## [WORK REQUIRED]
Look for the word "cell" in the records, and copy each line where it appears.

Top of DATA

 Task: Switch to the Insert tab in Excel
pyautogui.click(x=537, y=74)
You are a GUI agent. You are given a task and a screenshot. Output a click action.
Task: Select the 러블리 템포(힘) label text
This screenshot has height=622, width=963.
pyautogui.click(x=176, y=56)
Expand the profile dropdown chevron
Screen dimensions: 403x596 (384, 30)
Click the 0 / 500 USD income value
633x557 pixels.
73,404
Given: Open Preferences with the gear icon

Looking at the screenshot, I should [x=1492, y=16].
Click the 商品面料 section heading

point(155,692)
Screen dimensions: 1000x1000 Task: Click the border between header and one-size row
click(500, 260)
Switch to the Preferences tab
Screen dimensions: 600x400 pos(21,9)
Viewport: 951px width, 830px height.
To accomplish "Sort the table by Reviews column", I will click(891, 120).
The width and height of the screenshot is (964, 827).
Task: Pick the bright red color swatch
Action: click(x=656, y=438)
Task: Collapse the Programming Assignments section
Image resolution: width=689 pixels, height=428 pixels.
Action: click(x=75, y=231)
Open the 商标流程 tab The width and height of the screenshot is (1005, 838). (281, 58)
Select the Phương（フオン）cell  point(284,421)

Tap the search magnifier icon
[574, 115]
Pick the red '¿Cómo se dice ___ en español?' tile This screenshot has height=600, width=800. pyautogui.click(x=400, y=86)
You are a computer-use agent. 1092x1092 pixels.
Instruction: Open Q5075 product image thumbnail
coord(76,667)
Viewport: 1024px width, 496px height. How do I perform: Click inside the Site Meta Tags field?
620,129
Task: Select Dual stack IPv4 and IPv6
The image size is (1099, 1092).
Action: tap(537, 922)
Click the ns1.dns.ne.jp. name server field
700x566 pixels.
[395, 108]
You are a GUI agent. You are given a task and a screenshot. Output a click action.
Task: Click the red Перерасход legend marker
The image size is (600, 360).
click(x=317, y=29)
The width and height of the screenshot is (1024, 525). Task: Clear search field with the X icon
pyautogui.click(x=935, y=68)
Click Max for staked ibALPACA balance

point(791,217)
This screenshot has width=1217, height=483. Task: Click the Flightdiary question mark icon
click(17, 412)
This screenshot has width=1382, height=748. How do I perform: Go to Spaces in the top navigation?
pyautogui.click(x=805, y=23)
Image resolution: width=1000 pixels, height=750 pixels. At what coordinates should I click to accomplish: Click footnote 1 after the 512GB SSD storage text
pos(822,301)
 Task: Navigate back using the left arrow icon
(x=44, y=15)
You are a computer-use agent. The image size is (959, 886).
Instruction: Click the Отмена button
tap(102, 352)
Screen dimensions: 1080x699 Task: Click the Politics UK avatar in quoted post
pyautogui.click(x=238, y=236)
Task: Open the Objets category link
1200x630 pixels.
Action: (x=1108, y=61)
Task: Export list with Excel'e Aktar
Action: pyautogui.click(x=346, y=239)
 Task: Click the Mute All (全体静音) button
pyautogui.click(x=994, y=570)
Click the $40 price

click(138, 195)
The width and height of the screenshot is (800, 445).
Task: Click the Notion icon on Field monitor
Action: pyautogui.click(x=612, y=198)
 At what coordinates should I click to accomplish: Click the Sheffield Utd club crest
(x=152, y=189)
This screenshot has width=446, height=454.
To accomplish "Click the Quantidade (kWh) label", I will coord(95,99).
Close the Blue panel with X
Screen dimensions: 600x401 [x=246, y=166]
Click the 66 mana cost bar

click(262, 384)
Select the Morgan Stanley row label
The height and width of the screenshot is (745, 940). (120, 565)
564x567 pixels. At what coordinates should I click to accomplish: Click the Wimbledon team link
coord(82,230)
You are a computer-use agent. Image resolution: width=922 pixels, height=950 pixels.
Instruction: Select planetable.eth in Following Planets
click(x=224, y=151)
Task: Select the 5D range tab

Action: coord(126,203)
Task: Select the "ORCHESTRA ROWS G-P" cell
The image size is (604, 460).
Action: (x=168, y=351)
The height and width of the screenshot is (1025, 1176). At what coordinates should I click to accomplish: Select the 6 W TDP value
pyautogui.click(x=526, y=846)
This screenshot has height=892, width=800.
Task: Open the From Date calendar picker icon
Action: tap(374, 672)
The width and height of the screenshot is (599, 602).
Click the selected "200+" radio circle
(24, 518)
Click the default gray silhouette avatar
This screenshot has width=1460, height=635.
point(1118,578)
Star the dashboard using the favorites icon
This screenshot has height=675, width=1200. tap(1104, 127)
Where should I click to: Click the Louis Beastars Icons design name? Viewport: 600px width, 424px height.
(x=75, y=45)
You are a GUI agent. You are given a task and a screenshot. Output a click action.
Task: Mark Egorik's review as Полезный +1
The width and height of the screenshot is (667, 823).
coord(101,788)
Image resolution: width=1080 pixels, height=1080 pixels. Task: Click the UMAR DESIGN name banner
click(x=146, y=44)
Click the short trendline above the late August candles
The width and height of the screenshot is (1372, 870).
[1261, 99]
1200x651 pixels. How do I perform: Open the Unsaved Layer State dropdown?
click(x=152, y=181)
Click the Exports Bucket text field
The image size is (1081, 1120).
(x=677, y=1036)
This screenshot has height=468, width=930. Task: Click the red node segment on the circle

Bottom of DATA

## [OUTPUT FOR THIS TASK]
Select the Phương（フオン）cell  point(284,421)
Task: Select the "ORCHESTRA ROWS G-P" cell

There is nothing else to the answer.